- Your instructions
In the court opinion excerpt, what did the Georgia Department of Agriculture find about the diesel pump dials?

As Defendants conceded at oral argument, though, where records do exist, for each class member, if he or she paid at the pump, it is possible to check the records for the date purchased, and check the calibration for that pump for each meter. Damages can be calculated by finding the stated price that day and the volume purchased. Prior to installation of the electronic pumps, there is no record of when, or if, a given gasoline pump was miscalibrated. After installation, there is data showing the date and time that a given pump was miscalibrated. Although electronic pumps dispensing diesel fuel were never installed, a factfinder could make reasonable inferences based on the gasoline pump data and other relevant facts. Notably, the Georgia Department of Agriculture found that all the diesel pump dials were set to the lowest setting when the stations were shut down.
Contrary to Defendants’ suggestion, the questions here relate to who is a proper class member, not questions of liability. The Court is unconvinced by Defendants’ argument that determining class membership will *693devolve into thousands of mini-trials on the merits. While determining class membership may involve some clerical data entry work and cross checking of records, it will not involve any courtroom proceedings or require the services of a jury. The Court concludes that determining class membership will not be so administratively difficult so as to preclude certification. Perez v. Metabolife Int’l, Inc., 218 F.R.D. 262, 269 (S.D.Fla.2003) (certification improper where class members could not show objective proof of class membership).
Defendants’ argument — that determining class membership will go a long way toward resolving the claims — only suggests that Defendants lack’ a defense on the merits of the allegations. Such a fact, if true, does not militate against certifying the class. Plaintiffs note that, as in all class actions, it is up to Plaintiffs and their counsel to figure out who is a member of the class. The class definition must provide the Court with practical standards to determine membership in the class. Pottinger v. Miami, 720 F.Supp. 955, 958 (S.D.Fla.1989). The Court concludes that Plaintiffs’ proposed class definitions meet that standard.
Defendants cite Rutstein v. Avis Rent-A-Car Systems, Inc., in opposing Plaintiffs’ motion. In Rutstein, the plaintiffs averred that Avis had “adopted as an official corporate policy a practice to discriminate against Jewish customers as a class of people and [had] instructed its employees to decline to open a corporate account for a business owned and/or operated by this class of people.” 211 F.3d at 1231. Although the plaintiffs argued that the dominant issue was whether Avis had adopted such a policy, the court disagreed:
Given that each plaintiff must demonstrate that he or she suffered from intentional discrimination, ... “we expect that most, if not all, of the plaintiffs’ claims will stand or fall, not on the answer to the question whether [Avis] has a practice or policy of [ethnic] discrimination, but on the resolution of ... highly case-specific factual issues.”
Id. at 1235 (quoting Jackson v. Motel 6 Multipurpose, Inc., 130 F.3d 999, 1006 (11th Cir.1997)); see also Cooper v. Southern Co., 390 F.3d 695, 722 (11th Cir.2004), disapproved on other grounds, Ash v. Tyson Foods, Inc., 546 U.S. 454, 457, 126 S.Ct. 1195, 163 L.Ed.2d 1053 (2006).

- Material provided
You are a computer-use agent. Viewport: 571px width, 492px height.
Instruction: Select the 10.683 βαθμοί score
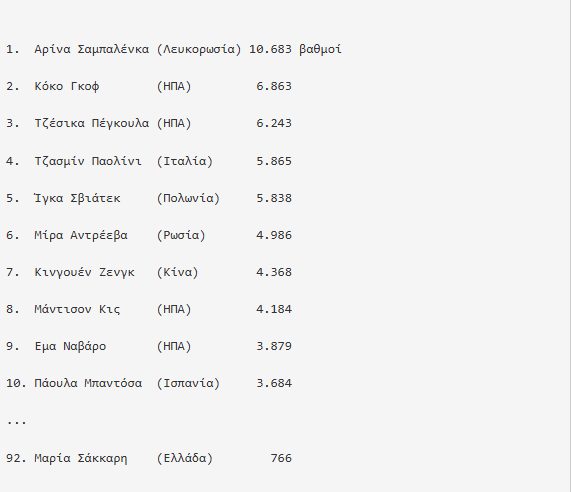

- Task result
All the diesel pump dials were set to the lowest setting when the stations were shut down.